◆ Document segment ◆

↓

An NPR poll in August found that 53 percent of respondents believe it is either completely or somewhat true that there is an “invasion” at the southern border.
In some cases, the Republican Party’s hardline talk on immigration goes beyond words alone – and has translated into tough policies on the ground, said Fernando Garcia, executive director of Border Network for Human Rights, a rights group based in El Paso, Texas.
“In Texas, it’s not only about messaging. The narrative became a strategy and a state policy, which is Operation Lone Star,” said Garcia, referring to Governor Abbott’s $4bn military campaign launched last year to counter border crossings. Under Operation Lone Star, thousands of state military troops were deployed along the border, and tens of thousands of migrants were apprehended.
Garcia said the policy has affected many US citizens and residents of border towns, particularly those of Latino descent, who are often profiled and pulled over by the troops. “That’s when a distortion becomes policy,” he told Al Jazeera.

↑

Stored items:

↓

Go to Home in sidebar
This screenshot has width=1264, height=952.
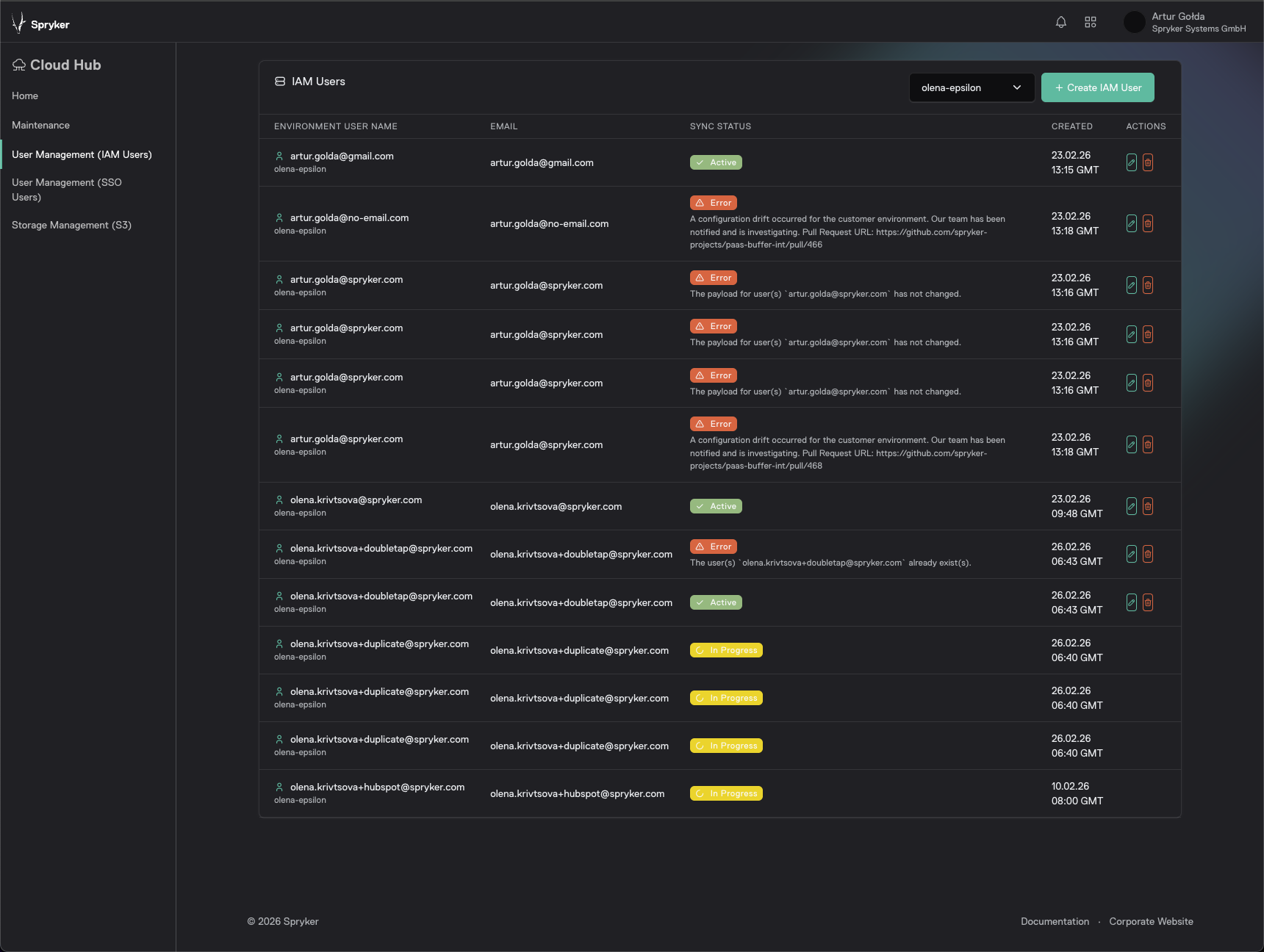pyautogui.click(x=25, y=95)
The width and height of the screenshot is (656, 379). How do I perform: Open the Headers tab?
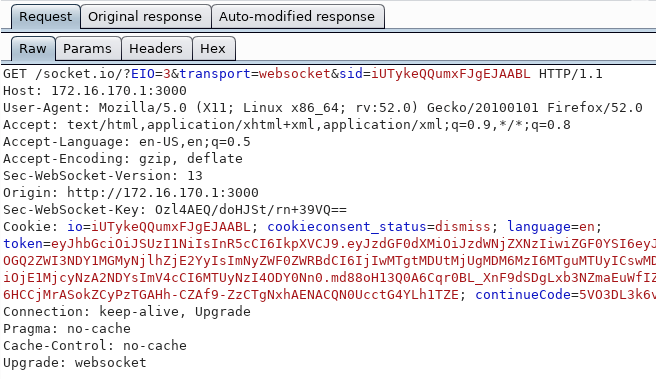[x=156, y=49]
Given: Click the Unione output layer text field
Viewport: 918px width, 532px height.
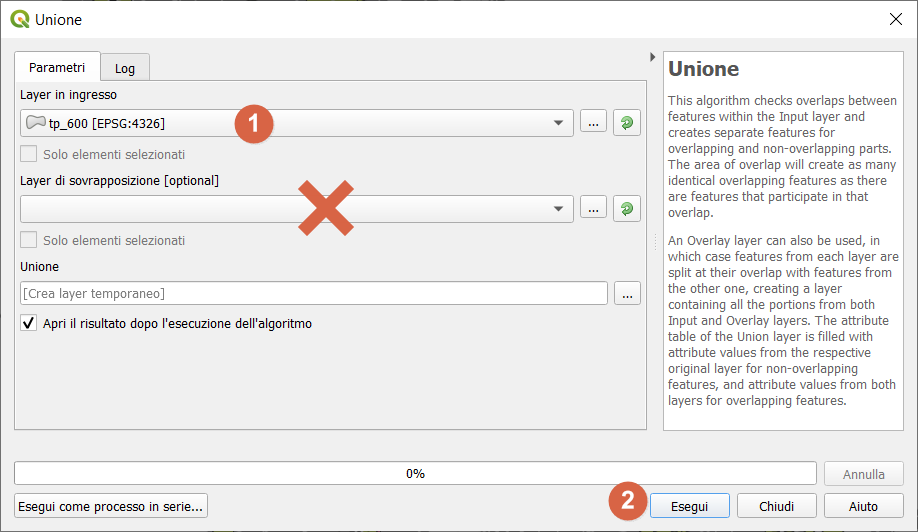Looking at the screenshot, I should coord(314,294).

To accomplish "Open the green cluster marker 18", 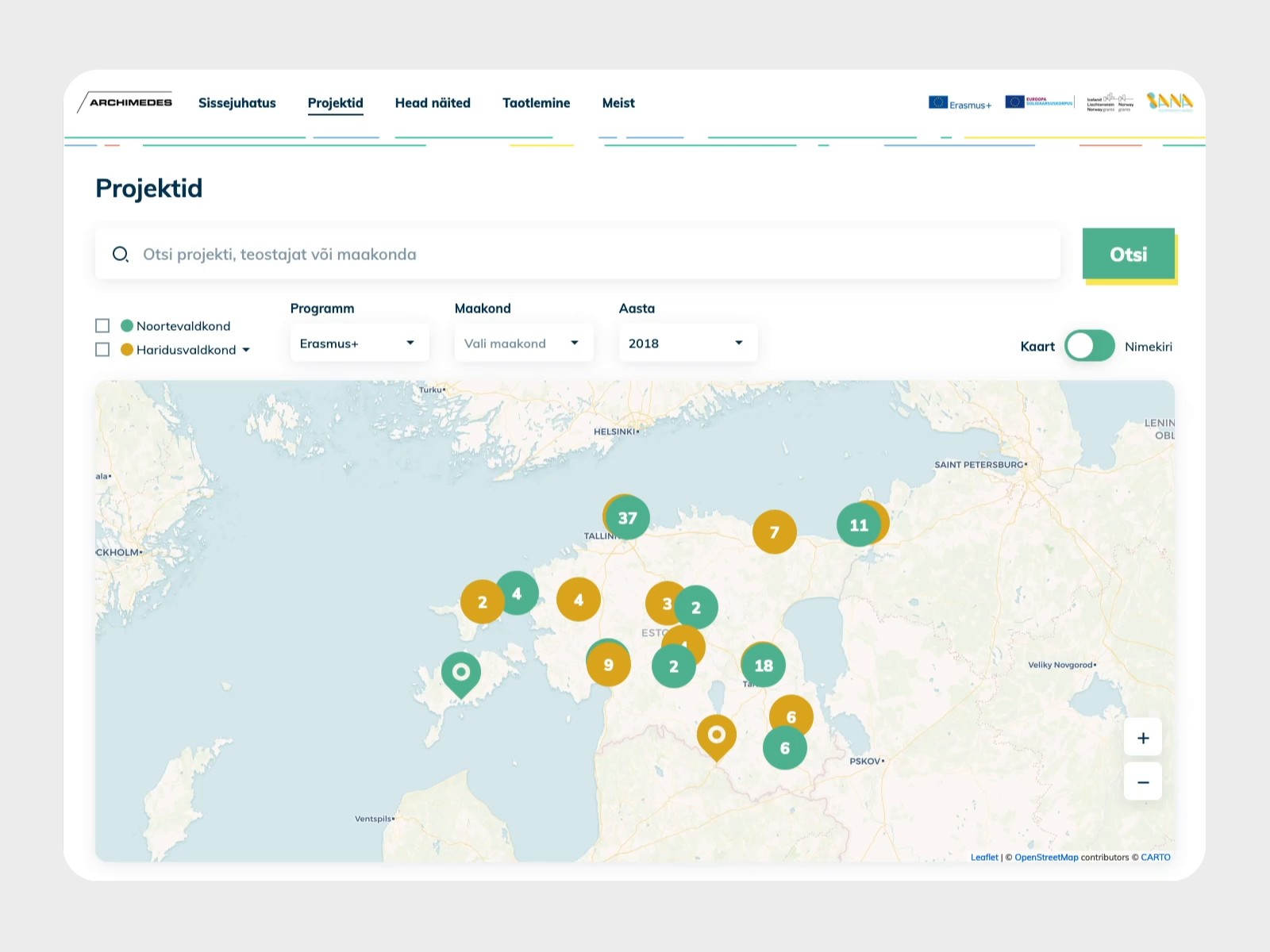I will tap(764, 666).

↑

◆ What you will do ◆
(a) In the border policy article, what percentage of respondents to the August NPR poll believed that the claim of an "invasion" at the southern border is completely or somewhat true?
(b) Proceed with the border policy article, picking up after its final sentence.
The items stand apart from the border policy article and are not part of it.

◆ Answers ◆
(a) 53 percent

(b)
Record-high arrivals
The Republican push on immigration also came amid less partisan criticism of how the Biden administration has handled the situation at the border, where US Customs and Border Protection has intercepted migrants more than two million times since October of last year.
Despite keeping Title 42 in place, the Biden administration has allowed more than one million people into the US to pursue asylum claims. Most of these asylum seekers have been from Venezuela, Cuba and Nicaragua – countries that the US does not maintain diplomatic relations with, or that Mexico has refused to take back.
“There is no doubt that the situation at the southern border is complicated and challenging and that many people have legitimate concerns about processing and how the federal government is responding,” said Aaron Reichlin-Melnick, policy director at the American Immigration Council.
“What there isn’t any empirical support for is the idea that the United States is at great risk of danger from people doing what they’ve been doing for centuries: coming here to save their lives,” Reichlin-Melnick told Al Jazeera.
The Biden administration announced on Wednesday an expansion of Title 42 to include Venezuelans, allowing them to be turned back at the US-Mexico border. The effort was coupled with a parole programme that would allow 24,000 Venezuelans to enter the country by air.”
Bier at the Cato Institute said part of the criticism stemmed from the fact that the Biden administration has failed to articulate a consistent message and policy for how to handle the border. According to a Reuters/Ipsos poll published on September 23, 50 percent of respondents said Biden should be doing more to prevent undocumented migrants from entering the country.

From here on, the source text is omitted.